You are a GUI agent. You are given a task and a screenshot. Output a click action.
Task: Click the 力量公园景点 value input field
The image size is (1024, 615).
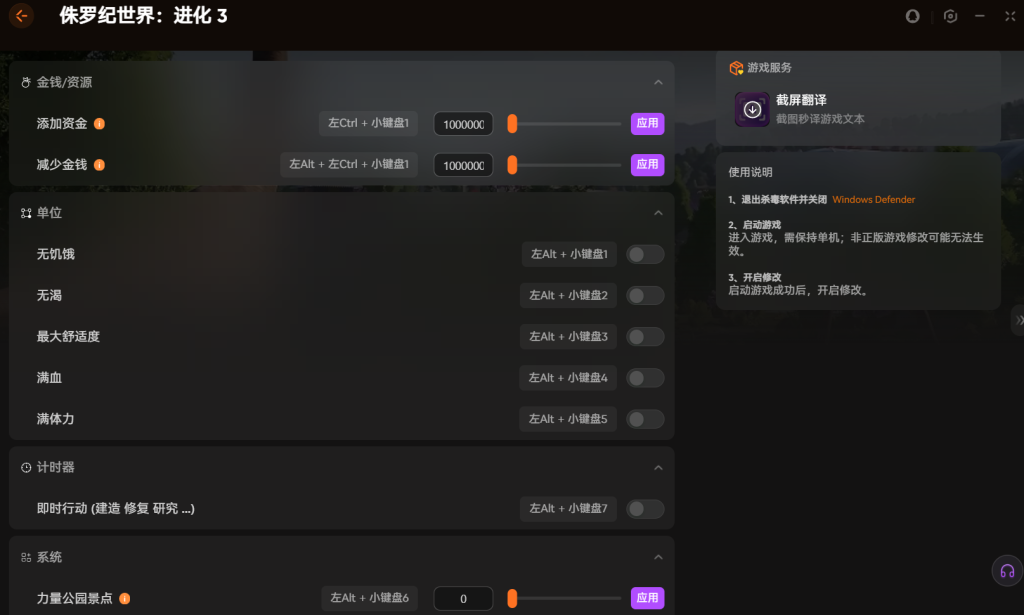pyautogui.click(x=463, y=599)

=-=-=

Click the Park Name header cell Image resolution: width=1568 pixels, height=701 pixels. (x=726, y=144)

=-=-=

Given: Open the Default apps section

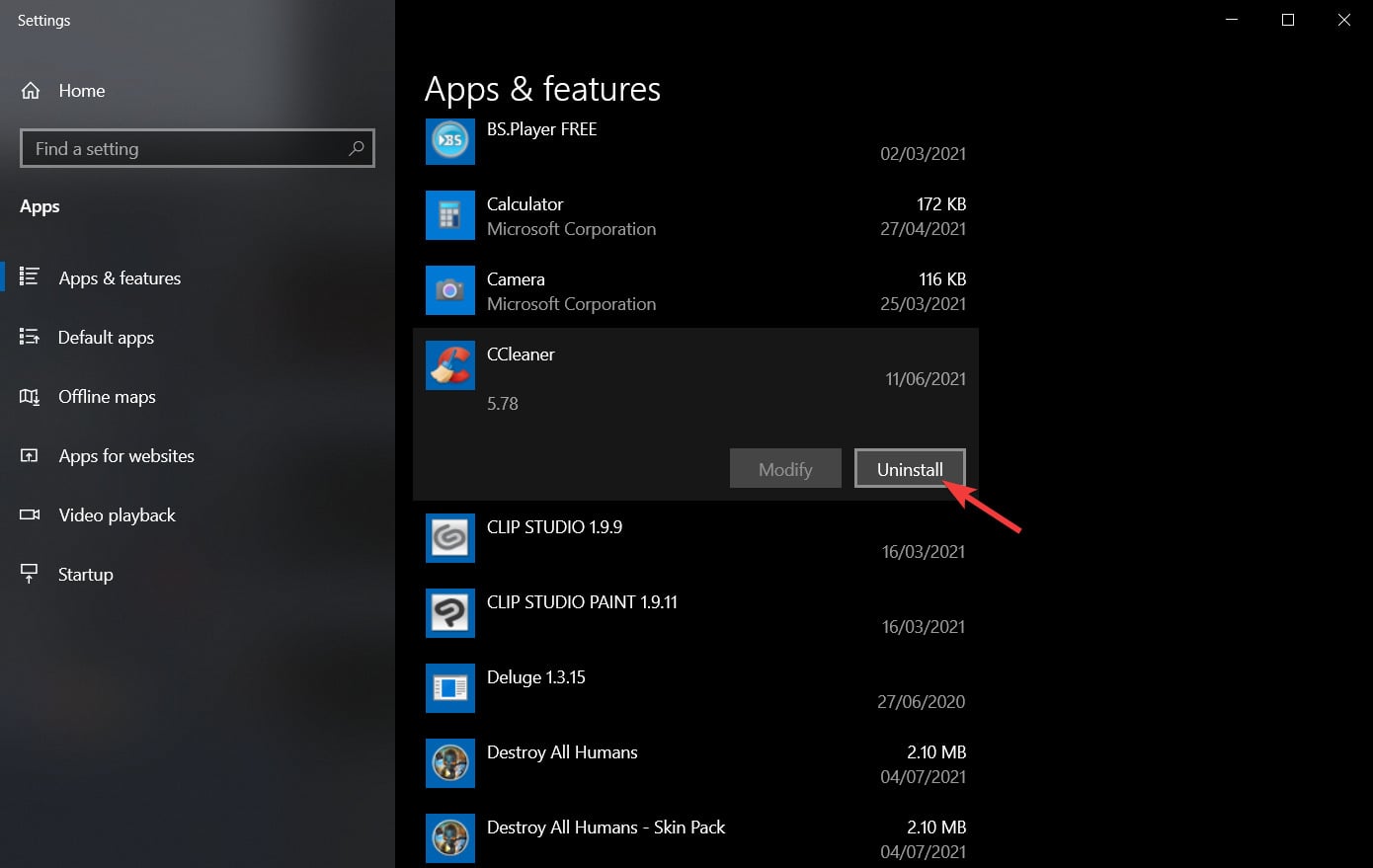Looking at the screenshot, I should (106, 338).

=-=-=

▶ **Aim of the task**:
Rewrite the lines of the records starting at the one containing "You are a GUI" and ending at the one containing "pyautogui.click(x=463, y=599)", changing "input field" to "text box" and leaving everything else as it is. Leave the pictures out of your answer.

▶ **Reply to the task**:
You are a GUI agent. You are given a task and a screenshot. Output a click action.
Task: Click the 力量公园景点 value text box
The image size is (1024, 615).
pyautogui.click(x=463, y=599)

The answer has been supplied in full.